Write out exactly the lines of the entries below from the one holding "This screenshot has" to the one holding "Click the delete", inclusive, and leave out all other lines.

**EXTRACTED INFORMATION:**

▶

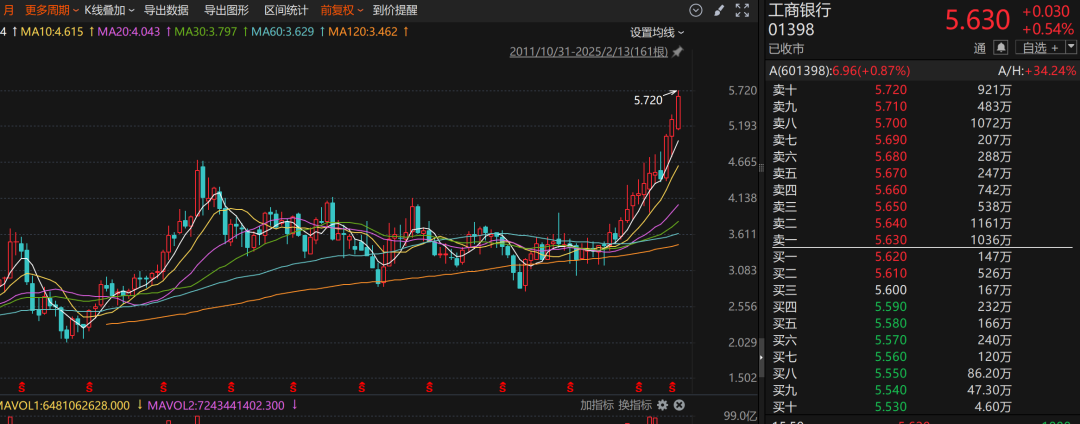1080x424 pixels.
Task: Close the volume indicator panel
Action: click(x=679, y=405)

◀
▶

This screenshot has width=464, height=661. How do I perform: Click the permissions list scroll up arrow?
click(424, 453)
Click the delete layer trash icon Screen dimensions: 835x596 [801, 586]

◀

**EXPECTED ANSWER:**
This screenshot has width=464, height=661. How do I perform: Click the permissions list scroll up arrow?
click(424, 453)
Click the delete layer trash icon Screen dimensions: 835x596 [801, 586]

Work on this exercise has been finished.